In its magazine,[1] the group proposes a critique of contemporary capitalist society based on a fundamental reinterpretation of Marx's analysis of labor, the commodity, value, and money in Das Kapital.

Krisis argues that a distinction exists between an « exoteric » and « esoteric » analysis of capitalism in Marx’s writings. Marx’s "exoteric" analysis (associated with his early works) is a critique of capitalism from the point of view of labor or the working-class, a point of view which leads inevitably to an emphasis on the struggle between capitalists and workers, and redistribution of wealth, as the aim of class struggle. Marx’s "esoteric" analysis of capitalism, on the other hand, is a critique of the historically specific form that work and wealth assume in capitalism – abstract labor and value. Moreover, it identifies domination in capitalism with these historically determinant forms, rather than with the classes or individuals who appropriate surplus labor and wealth from the laboring classes.[6][7]

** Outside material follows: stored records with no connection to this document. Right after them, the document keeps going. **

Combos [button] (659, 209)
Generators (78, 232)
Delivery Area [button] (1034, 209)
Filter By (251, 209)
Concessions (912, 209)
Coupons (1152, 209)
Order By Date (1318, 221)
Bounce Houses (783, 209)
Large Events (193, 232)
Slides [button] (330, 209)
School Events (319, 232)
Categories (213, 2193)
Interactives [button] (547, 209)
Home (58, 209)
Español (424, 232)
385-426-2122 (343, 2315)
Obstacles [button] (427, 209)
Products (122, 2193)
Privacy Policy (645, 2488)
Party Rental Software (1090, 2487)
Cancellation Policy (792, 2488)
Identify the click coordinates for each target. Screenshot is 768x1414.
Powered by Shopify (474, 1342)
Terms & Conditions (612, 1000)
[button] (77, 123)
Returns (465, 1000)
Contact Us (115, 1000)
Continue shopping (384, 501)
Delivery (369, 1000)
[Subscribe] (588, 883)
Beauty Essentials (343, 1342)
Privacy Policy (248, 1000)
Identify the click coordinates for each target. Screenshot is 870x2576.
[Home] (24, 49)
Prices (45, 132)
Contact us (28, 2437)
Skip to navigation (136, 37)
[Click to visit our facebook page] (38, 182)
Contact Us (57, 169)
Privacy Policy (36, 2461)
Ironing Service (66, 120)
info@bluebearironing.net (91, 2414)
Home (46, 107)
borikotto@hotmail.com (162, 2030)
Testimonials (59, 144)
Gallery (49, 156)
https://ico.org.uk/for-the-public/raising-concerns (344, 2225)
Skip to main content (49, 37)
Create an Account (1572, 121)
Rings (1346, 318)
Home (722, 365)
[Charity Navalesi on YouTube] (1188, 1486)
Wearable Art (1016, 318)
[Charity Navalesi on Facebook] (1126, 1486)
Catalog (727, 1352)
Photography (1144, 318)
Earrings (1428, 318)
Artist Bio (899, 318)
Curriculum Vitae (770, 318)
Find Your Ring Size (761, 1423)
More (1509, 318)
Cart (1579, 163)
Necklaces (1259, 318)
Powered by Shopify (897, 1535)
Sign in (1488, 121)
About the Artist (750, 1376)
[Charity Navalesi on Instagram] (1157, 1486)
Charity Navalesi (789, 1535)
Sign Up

In the Manifesto Against Work (translated to english as manifesto against labour due to the original german only using the word arbeit),[8] The manifesto argues against the notion of class struggle as the motor of history. According to Krisis, there is no class-subject, and the struggle between the proletariat and the bourgeoisie is not a struggle between a revolutionary class and its oppressor, but rather a struggle between two opposed interests that are integral to contemporary society, and form a single "work camp". Contrary to the given notion in modernity, Krisis, then asserts that the struggle against capital is not the struggle for the liberation of work, but rather a struggle for liberation from work.

Krisis division

In 2004 the Krisis Group split, and the members Robert Kurz and Roswitha Scholz together with several members of the editorial staff formed the journal Exit! group. According to them, the split was the result of a putsch by a minority of the editorial staff of Krisis.[9]